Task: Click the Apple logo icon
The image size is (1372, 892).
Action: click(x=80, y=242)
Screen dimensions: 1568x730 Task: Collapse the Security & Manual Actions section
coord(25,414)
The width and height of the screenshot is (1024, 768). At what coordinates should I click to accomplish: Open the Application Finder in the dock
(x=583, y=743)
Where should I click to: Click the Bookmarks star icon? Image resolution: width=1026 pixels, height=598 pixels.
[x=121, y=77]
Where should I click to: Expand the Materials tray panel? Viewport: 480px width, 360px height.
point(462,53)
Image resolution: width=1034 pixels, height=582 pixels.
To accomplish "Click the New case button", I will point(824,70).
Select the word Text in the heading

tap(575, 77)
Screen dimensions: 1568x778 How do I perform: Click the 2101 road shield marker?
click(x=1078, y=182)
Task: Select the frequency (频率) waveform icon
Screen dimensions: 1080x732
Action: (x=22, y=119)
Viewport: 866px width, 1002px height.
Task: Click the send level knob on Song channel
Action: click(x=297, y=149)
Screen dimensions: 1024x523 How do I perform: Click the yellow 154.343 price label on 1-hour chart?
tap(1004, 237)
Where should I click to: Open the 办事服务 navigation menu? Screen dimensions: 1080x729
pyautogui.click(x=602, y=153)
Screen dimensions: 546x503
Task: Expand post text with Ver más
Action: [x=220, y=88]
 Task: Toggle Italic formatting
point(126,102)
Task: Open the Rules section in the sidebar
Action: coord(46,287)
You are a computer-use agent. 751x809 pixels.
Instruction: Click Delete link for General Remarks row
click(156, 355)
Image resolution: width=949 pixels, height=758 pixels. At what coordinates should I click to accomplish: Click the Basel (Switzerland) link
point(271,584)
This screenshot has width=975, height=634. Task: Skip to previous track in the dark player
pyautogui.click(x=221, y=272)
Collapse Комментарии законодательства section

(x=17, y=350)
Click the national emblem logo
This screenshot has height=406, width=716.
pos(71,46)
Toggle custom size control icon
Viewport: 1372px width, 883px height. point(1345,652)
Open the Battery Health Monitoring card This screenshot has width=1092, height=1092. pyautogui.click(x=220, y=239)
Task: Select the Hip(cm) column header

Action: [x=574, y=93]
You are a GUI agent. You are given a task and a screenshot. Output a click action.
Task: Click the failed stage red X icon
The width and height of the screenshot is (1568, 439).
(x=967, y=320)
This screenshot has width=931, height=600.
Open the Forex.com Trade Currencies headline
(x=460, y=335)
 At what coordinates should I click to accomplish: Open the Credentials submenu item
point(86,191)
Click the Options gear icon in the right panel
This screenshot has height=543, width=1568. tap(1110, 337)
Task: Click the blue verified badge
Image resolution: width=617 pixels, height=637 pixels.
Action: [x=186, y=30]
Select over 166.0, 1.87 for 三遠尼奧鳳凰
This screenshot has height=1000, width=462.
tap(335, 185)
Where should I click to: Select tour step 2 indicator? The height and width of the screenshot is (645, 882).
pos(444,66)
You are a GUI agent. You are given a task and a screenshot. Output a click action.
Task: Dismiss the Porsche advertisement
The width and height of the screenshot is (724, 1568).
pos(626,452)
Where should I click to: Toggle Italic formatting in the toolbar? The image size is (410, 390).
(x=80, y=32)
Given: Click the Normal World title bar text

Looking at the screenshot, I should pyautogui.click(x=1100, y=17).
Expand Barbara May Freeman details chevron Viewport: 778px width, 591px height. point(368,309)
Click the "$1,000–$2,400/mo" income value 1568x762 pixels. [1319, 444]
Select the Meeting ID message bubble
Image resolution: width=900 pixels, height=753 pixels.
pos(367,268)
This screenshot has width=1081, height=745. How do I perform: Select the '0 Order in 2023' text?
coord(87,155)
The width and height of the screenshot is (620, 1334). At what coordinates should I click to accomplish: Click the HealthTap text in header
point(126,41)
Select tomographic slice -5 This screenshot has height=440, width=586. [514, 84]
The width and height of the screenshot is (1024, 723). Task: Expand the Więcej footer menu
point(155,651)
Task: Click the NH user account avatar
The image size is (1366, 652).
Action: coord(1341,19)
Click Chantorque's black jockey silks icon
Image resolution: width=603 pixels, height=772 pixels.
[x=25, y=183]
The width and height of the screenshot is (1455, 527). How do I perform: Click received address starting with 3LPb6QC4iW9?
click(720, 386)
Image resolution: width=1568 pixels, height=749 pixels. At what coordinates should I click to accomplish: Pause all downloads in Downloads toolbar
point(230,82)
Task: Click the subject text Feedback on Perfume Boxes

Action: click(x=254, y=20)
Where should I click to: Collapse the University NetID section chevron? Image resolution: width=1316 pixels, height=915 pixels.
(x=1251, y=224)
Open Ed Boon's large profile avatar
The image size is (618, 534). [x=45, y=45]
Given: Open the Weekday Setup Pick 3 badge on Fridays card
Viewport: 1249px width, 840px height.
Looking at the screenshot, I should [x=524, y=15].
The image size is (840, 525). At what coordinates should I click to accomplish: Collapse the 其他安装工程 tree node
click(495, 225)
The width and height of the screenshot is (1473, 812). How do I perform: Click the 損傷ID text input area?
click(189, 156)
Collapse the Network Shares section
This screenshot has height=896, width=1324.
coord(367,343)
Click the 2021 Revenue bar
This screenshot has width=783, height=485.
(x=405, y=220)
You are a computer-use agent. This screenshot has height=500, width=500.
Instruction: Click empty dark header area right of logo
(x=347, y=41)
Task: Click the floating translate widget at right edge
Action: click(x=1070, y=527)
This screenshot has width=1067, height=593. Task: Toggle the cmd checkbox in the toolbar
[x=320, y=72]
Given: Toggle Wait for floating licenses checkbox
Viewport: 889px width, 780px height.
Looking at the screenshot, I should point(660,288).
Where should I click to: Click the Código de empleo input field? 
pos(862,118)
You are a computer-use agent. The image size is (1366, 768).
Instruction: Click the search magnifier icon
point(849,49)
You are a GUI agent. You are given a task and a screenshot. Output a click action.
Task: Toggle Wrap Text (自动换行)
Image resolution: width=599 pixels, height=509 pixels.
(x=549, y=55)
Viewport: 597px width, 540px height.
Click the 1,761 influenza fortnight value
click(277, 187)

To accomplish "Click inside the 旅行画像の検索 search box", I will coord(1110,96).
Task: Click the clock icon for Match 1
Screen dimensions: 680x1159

What you will do
Return each line above where the word "card" shows up.

Answer box
Open the Battery Health Monitoring card This screenshot has width=1092, height=1092. pyautogui.click(x=220, y=239)
Given: Open the Weekday Setup Pick 3 badge on Fridays card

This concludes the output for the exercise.